_What you need to do_
Below are the records; retype them exactly and omit each picture.

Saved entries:

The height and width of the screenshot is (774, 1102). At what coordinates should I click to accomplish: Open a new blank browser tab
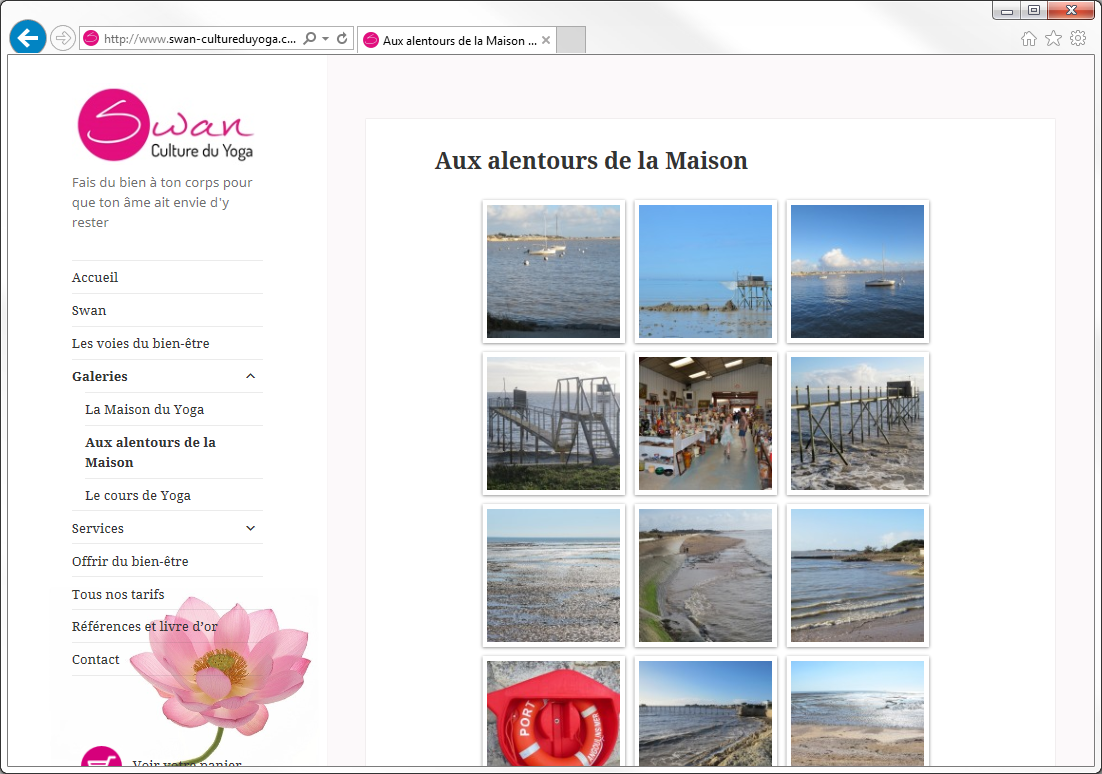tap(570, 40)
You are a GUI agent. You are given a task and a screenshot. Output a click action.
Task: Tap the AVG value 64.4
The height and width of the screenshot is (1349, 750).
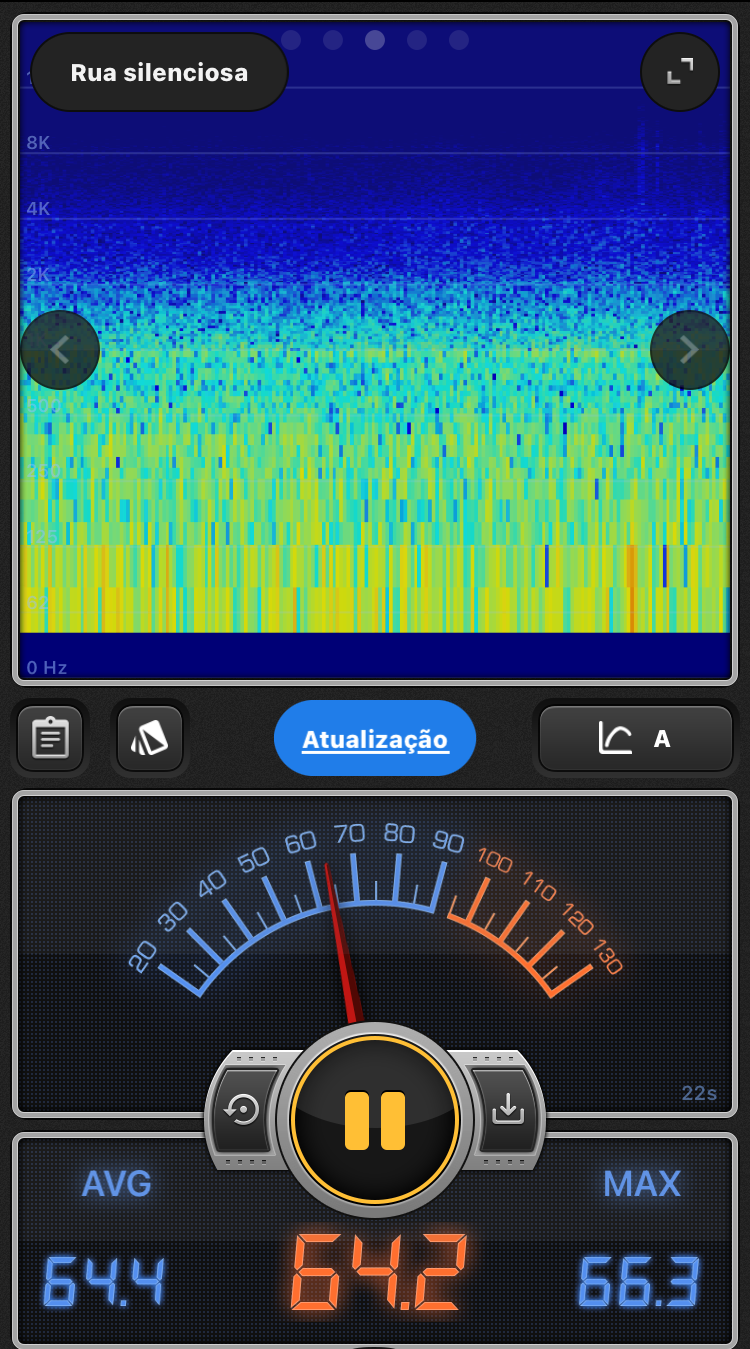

_Problem solution_
The height and width of the screenshot is (774, 1102). At what coordinates should I click to accomplish: Open a new blank browser tab
tap(570, 40)
You are a GUI agent. You are given a task and a screenshot. Output a click action.
Task: Tap the AVG value 64.4
The height and width of the screenshot is (1349, 750).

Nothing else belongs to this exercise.